Co tydzień w piątek ważymy się i mierzymy w ten sposób, ważna rzecz to ważymy się przed śniadaniem i do niedzieli wieczorem wysyłamy wyniki do mnie, ja robię tabelki postępów i publikuję je tutaj.
Proszę nie wstydźcie się swojej wagi i wymiarów, jesteśmy tu po to by działać, w grupie raźniej jak wiadomo, wsparcie jest nam wszystkim bardzo potrzebne, a na lato będziemy dużo szczuplejsze i szczęśliwsze! Jeszcze pamiętam jak cudnie jest się wbić w ołówkową spódnicę i szpilki ech... już niedługo, z Waszą pomocą mam nadzieję zrzucić te 7 kg a może i więcej się uda? Kto wie :)

Edit: Tabele z 21 marca są na stronie 99 i 100!


Pasek wagi
Ambik popieram jak najbardziej z tymi przepisami,bo ja ciągle coś tam próbuję ale większość mi nie smakuje.
ohh kobitki , jakis ciezki dzisiaj dzien
to chyba wczorajsze prasowanie (prawie 3 godz) mnie wykonczylo, aczkolwiek motywacja dietkowa nadal obecna ;)

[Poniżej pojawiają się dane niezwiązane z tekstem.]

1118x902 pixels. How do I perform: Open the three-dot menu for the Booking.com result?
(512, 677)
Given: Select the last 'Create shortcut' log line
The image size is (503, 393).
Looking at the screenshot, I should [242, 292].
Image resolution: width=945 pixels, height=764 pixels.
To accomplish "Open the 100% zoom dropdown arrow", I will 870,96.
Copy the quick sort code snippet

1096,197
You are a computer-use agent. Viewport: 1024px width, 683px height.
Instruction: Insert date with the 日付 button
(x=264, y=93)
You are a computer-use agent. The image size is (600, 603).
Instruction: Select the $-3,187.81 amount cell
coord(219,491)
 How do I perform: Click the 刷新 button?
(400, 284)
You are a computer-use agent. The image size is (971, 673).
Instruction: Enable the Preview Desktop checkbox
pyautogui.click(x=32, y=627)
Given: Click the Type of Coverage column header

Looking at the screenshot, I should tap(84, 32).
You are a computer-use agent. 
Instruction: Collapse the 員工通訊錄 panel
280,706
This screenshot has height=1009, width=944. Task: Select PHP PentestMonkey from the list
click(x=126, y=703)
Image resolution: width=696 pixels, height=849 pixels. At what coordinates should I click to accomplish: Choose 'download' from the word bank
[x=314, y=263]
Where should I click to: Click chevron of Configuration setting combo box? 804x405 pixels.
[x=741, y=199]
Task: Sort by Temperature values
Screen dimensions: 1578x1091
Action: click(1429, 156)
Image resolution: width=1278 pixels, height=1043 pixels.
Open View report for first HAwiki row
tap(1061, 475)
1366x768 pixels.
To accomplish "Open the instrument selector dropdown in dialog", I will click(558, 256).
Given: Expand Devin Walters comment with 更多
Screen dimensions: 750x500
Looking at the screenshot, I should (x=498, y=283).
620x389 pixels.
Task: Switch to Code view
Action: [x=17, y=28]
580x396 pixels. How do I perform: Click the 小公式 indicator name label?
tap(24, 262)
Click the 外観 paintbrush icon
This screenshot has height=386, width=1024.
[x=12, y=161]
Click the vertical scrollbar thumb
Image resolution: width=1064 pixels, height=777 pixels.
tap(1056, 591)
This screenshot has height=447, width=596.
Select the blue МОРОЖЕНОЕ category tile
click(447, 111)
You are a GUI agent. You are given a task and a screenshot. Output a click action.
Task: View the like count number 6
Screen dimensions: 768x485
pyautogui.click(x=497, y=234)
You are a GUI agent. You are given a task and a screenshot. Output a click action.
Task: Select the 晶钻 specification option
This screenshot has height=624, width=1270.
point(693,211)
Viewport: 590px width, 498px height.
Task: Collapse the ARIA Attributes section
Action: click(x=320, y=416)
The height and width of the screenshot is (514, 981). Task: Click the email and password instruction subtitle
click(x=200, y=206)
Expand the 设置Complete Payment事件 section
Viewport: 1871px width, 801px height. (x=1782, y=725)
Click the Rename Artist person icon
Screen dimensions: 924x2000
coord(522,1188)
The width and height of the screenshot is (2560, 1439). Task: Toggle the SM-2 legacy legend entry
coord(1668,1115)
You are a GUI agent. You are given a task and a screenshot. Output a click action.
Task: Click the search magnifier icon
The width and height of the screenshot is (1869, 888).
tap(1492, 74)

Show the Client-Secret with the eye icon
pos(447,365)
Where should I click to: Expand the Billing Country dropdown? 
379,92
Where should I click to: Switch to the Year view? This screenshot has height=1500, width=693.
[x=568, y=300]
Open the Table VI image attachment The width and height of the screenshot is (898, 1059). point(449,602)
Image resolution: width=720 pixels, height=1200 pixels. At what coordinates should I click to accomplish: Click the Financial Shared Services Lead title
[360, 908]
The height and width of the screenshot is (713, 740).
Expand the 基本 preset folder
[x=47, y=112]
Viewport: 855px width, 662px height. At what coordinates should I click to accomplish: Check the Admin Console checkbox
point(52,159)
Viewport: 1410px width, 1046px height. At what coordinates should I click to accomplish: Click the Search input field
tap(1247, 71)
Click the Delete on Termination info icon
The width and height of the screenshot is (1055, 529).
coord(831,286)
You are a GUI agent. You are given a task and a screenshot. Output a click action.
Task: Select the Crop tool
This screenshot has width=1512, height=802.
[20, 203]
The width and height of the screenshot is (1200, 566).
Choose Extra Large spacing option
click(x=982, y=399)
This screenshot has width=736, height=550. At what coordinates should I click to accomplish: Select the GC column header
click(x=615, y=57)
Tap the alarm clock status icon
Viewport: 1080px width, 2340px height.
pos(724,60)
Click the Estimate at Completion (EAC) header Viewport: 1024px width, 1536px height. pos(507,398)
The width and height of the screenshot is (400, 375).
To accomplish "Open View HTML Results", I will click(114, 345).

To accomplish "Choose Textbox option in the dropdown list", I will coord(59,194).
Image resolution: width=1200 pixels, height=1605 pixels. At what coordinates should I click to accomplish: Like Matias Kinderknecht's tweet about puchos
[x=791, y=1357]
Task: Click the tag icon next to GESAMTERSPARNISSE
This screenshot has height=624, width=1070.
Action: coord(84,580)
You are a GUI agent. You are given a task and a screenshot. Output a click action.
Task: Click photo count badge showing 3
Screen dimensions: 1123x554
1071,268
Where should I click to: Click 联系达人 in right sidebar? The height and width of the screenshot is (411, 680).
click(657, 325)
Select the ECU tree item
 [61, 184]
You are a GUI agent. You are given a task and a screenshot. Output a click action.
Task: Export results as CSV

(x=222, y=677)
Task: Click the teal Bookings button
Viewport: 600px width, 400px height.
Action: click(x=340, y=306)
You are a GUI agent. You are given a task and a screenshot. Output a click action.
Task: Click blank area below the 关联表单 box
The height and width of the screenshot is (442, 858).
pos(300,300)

objaw niepokojacy - zapominanie wyrazow polskich ...
dzisiaj rozmawialam z mamcia i mowie ze moze na weekend wyjedziemy wakacjowac zobaczyc tagi tartufo i za chiny nie moglam przypomniec sobie jak o sie zwie po polsku... wiec mowie ; ten grzyb co go swinie pod ziemia szukaja, ale sie usmialysmy (czyli trufla)
tyle ze po chwili refklesji... odbija mi



asienka131313 mamy tą samą wagę startową i wspólny cel, więc jak mnie chwila zwątpienia chwyci i będę zostawała w tyle ze zrzuconymi kilogramami, to bede zerkała na Twoje wynki, tak żeby się zmotywować.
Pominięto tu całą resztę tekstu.